The beautiful thing about Macdonald’s comedy was how he relished in the awkward. He made it his playground. No matter what he said, or did on stage — he always had the audience right where he wanted them, in the palm of his hand. If you groaned because he made a joke straight out of the 1950s, it’s because he wanted you to. The man understood an audience better than any comedian of the last 30 years. It’s for this reason that news of his death immediately made me think back to the 1998 ESPY Awards, something that never, ever would have happened today.
Armed with the looks of a nightly news host, Norm took to the stage and began roasting everyone in sight, without second thought of the ramifications. If it seemed like Macdonald didn’t care, it’s because he likely didn’t. His brand of comedy was never aimed at marketability, it was aimed to make people laugh, which he did, in a way we will never seen again at the show.
“I was talking to Jerry Jones backstage, and he’s a good guy, and he talking about rebuilding the team, you know. And he told me, he says, ‘We have to get back to what made us a championship team: Strippers and crack.’”

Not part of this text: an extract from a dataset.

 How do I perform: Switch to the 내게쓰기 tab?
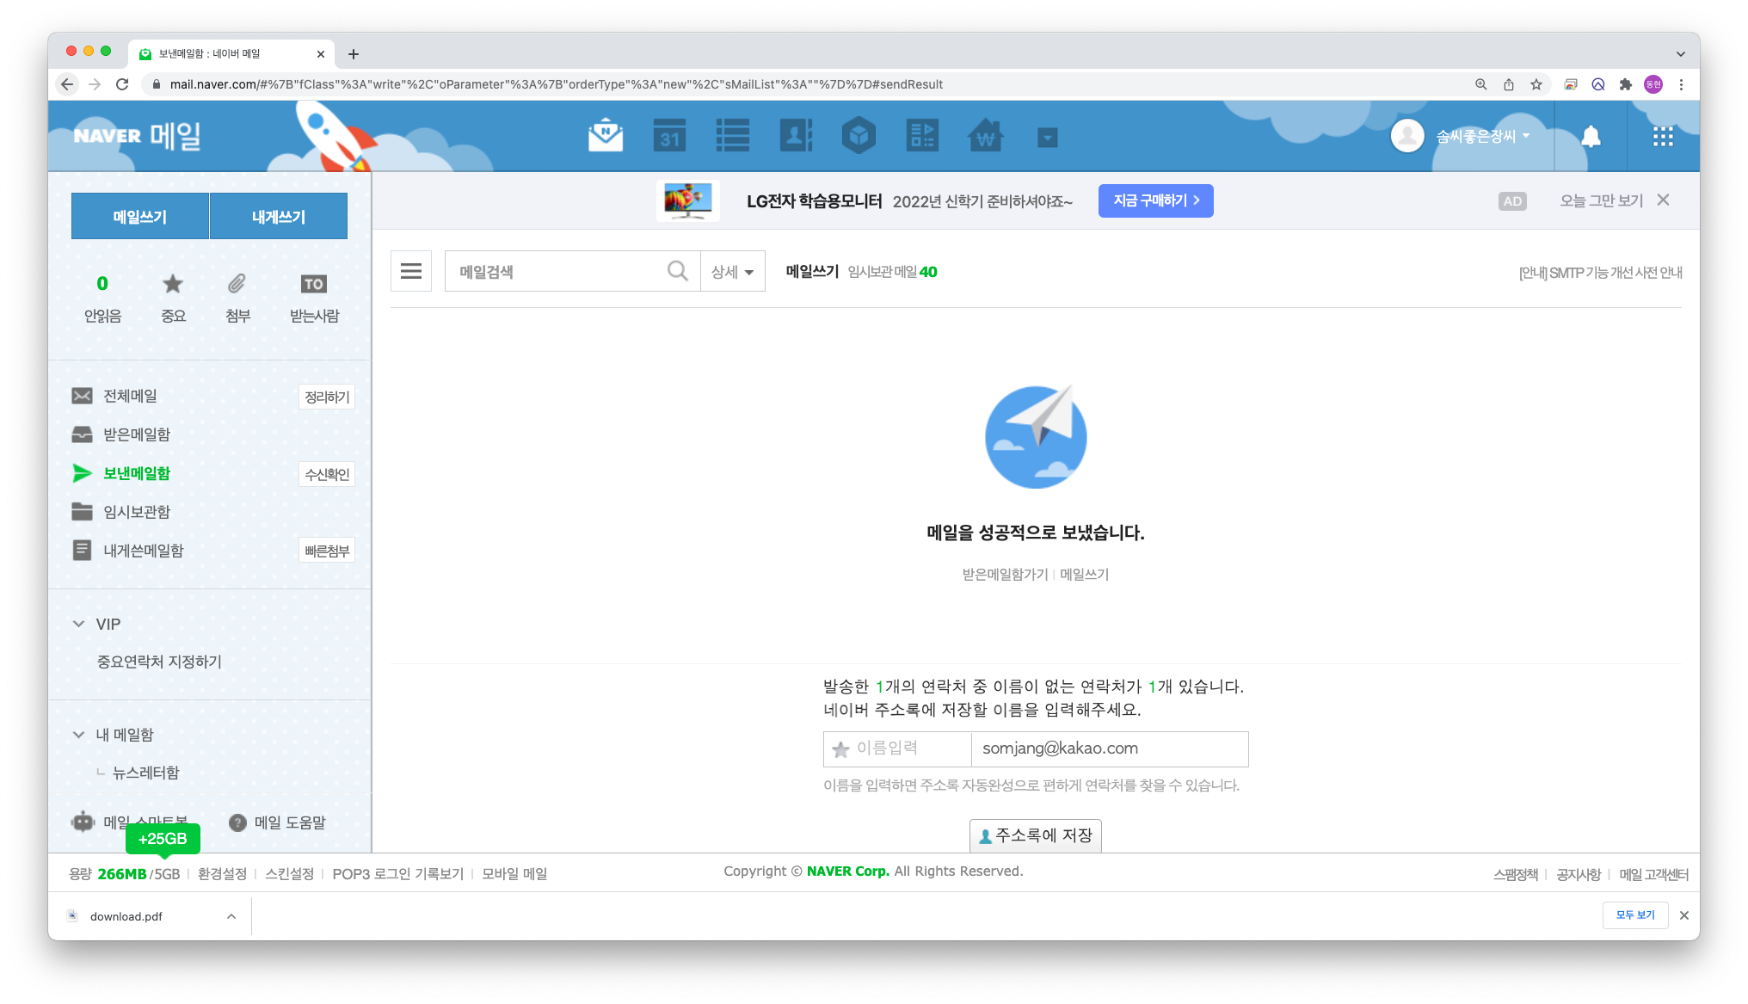tap(278, 217)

Norm turned the entire monologue into rapid fire burns of everyone in attendance, often striking to the core of their off field/court troubles and really hit people where it hurts. Nobody in that audience wanted to hear their name mentioned by Macdonald, knowing something was coming around the corner. Hell, look at John Elway’s face when the camera cuts to him after Norm congratulated the Broncos on winning the Super Bowl. This is a man terrified of what might come next.
Thankfully for Elway, he was spared. Norm knew after the eruption of applause that it wasn’t the time to goof on the champs, so he swung down, saying there was a movie being made about the Denver Nuggets: “Black men can’t jump either.”
Now look, I know there are PLENTY of times where Norm makes jokes in this that are a product of their time. Things we would never, ever joke about now — and the point here isn’t to litigate what is, or isn’t appropriate comedy in 2021, it’s just appreciating that for one fleeting moment in 1998, ESPN handed their cherished awards over to Macdonald and had to watch.
Saving the most shocking joke for last, Macdonald congratulates Charles Woodson on becoming the first defensive player to win the Heisman Trophy, something he says can never be taken away from him … “unless you kill your wife and a waiter.” Closing with an O.J. Simpson joke is only something Macdonald would have been brave enough to do on that stage, and it was perfect.
Rest in peace, Norm Macdonald. Nobody will ever, every be like you.